→ **About this task**: Give again, word for word, every line in the entries below from the line with "Click the Enabled" up to and including the line with "Task: View onemandown72 commenter profile", and no other line.

→ **Material for this exercise**:
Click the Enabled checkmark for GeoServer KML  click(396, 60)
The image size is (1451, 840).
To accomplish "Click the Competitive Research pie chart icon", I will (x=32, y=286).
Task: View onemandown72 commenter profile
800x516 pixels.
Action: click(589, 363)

==

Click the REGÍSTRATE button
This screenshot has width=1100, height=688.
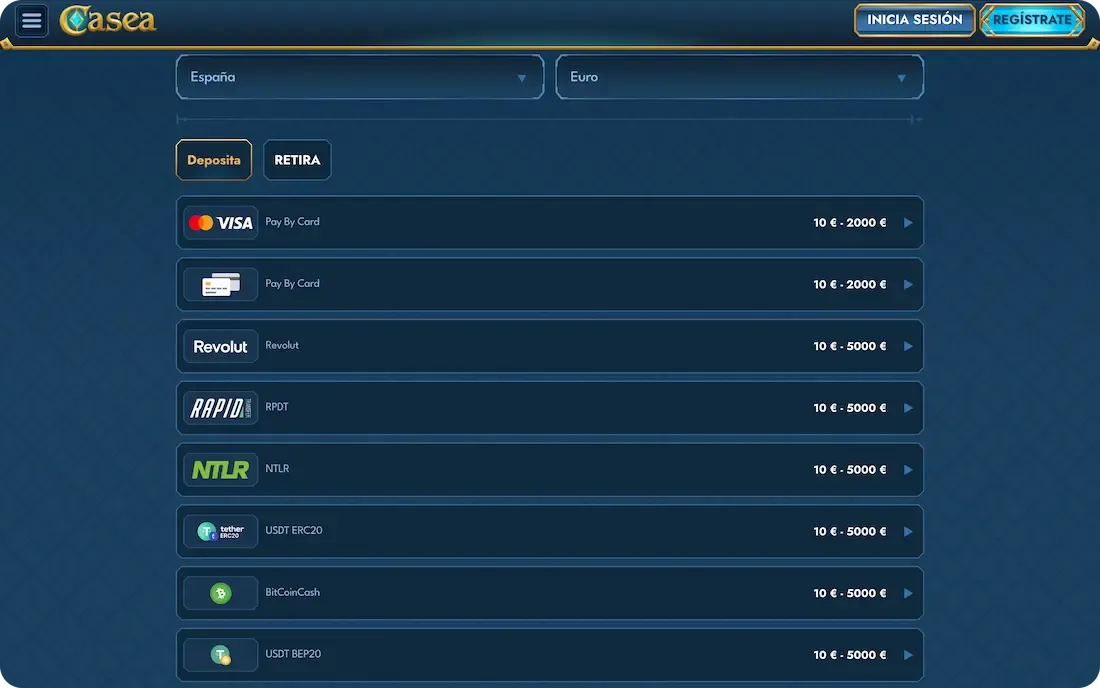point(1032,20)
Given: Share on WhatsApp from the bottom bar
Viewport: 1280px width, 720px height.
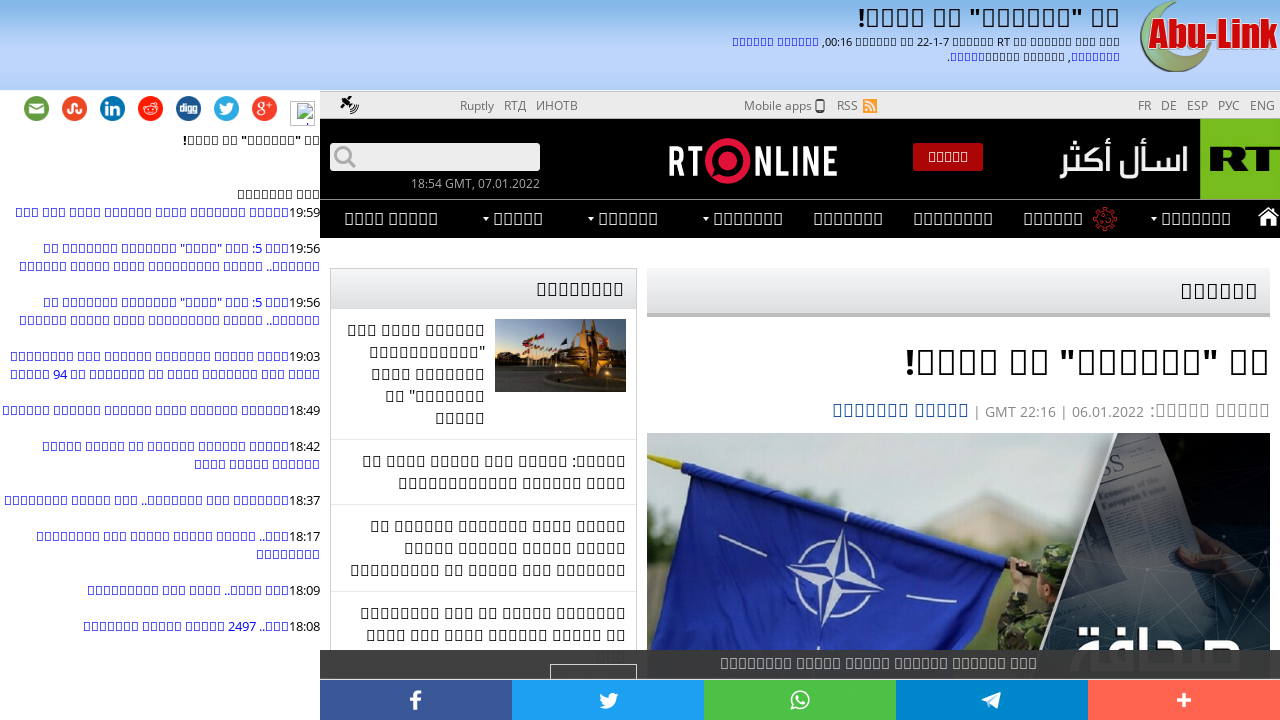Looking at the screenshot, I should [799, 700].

→ **Solution to this task**:
Click the Enabled checkmark for GeoServer KML  click(396, 60)
The image size is (1451, 840).
To accomplish "Click the Competitive Research pie chart icon", I will (x=32, y=286).
Task: View onemandown72 commenter profile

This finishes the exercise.